Sunday, 21 October 2012
My Ingenious Little Genius By Holly Searle
When my son was born, I thought to myself "He's been here before."
From the very off he was like a wise little old man and not like a child at all. He was always interested in everything and anything and needed a constant diet of new information and added distractions to keep him occupied.
As he grew, he developed a keen sense of what was right and what was wrong. He cannot abide any form of injustice (I can't think where he gets that from) and if he is able too, he will try to amend the reason for it, too benefit those affected.
I remember once when he was in primary school being retold a story by one of the classroom assistance about his attitude towards one such incident.
During break, he had become aware of an incident against another child and in his effort to make this right, the playground assistant had misinterpreted his actions and had told him off and had sent him indoors.
When the classroom assistant went to check on him, she found him sitting crossed legged, with his hands palms up, with his middle finger and thumb touching. The assistant (who knew him very well) asked him what he was doing. To which he responded “I'm meditating.”
He was seven.
When I first heard that story, I started to wonder, if, he was in fact, the 15th Dalai Lama. It still makes me chuckle when I think about him sitting there like that, as I have absolutely no idea were he had ever come across any one in the lotus position or how on earth he knew what meditating was?
It was beyond me.
He has just started secondary school, which he was ready for. Being a September baby (like me), he was always the eldest in his class and often felt the weight of it. After a minor struggle to get him accepted into the school of his choice, he was excited about his new beginning. I was concerned about his two bus journey to and from the school, so over the Summer I prepared him and when the start date arrived on his twelfth birthday in early September, he was was so ready, that he hardly slept the night before and appeared in full uniform at the foot of my bed an hour before we were due to get up. It was priceless.
I mentally closed my eyes and held my breath and sent him off to school and his new beginning. I am very proud to say, he made it and has taken it all in his stride like a duck takes to water.
With his new school came new rules and regulations to be adhered too. One was the signing of his homework book. He is required to obtain my signature on a weekly basis as a sign of my parental responsibility that he has completed his homework. If he fails to obtain this, he will be given a detention as a punishment.
A few weeks ago he returned home from school and announced to me that he was cross with me because I had forgotten to sign his homework book and he had subsequently been given a detention. I pointed out to him that he did need to remind me that I had to sign his book. He agreed and the matter wasn't discussed any further.
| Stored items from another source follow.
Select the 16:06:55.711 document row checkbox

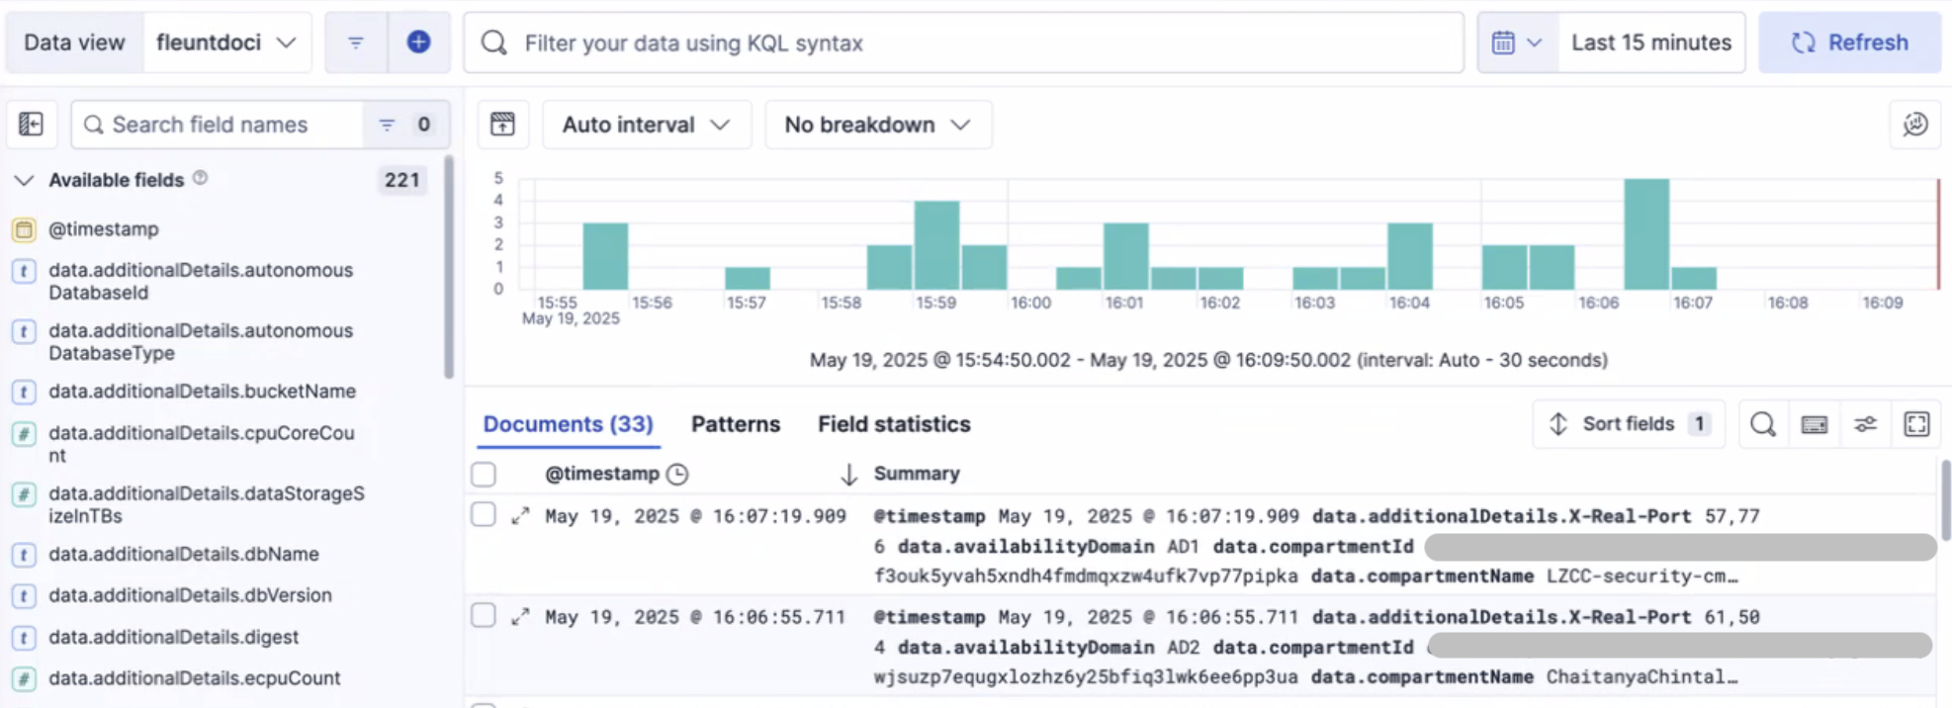484,615
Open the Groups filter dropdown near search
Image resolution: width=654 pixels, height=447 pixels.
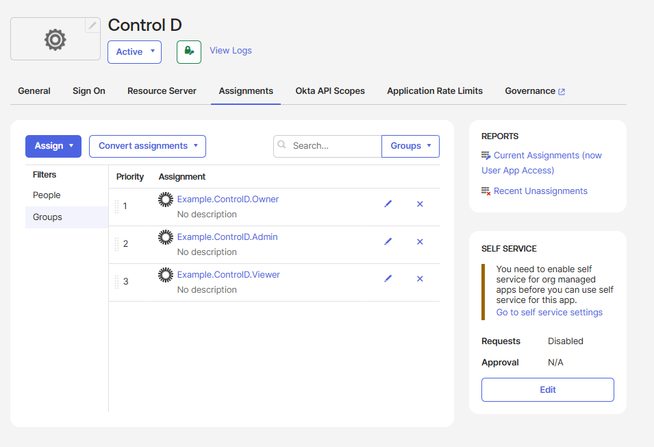click(410, 146)
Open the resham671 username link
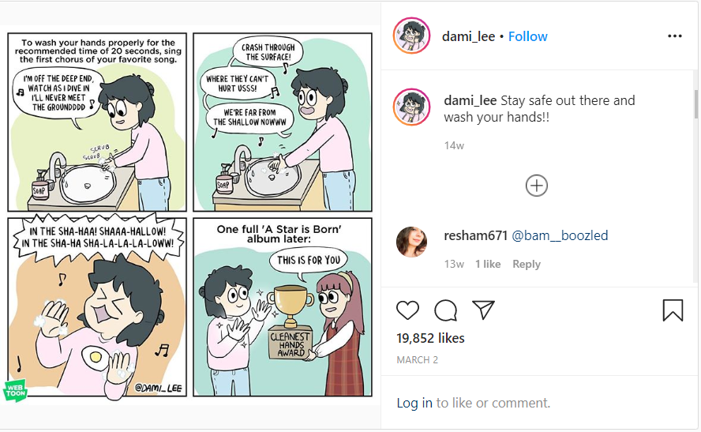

A few days later he returned home from school and told me that he had taken the science lesson that day. He was beaming and so was I and here is why.
On the day of the detention, he is required to sit in a classroom with other children who had also fallen foul to its imprisonment for one reason or another.
He tells me that they were all situated in a one of the science classrooms. The other children are all mucking about, which he is so affronted by and that he ignores them and instead spends the half an hour reading a poster on the wall of the classroom that lists The Five Kingdoms of life on earth. No I didn't know either. Apparently this is a classification system that lists the five forms of life on the planet. Here they all are: Monera, Protists, Fungi, Plants and Animals.
The detention ends.
The following day he has a science lesson and the question put to the class by their teacher is, can anyone name the Five Kingdoms. The only respondent to this question is my son. He duly raises his hand and then reels off the five he has stored in his memory and during the course of which, his teacher asks him to come to the front of the class and explain it all to his fellow classmates, which he does.
I am so proud and all the guilt I had felt by not signing his homework book vanishes as I realise that if I had done so, he would never had used his time wisely to acquire this knowledge.
I also realise, as I have always suspected, that my son is an ingenious little genius that will go far.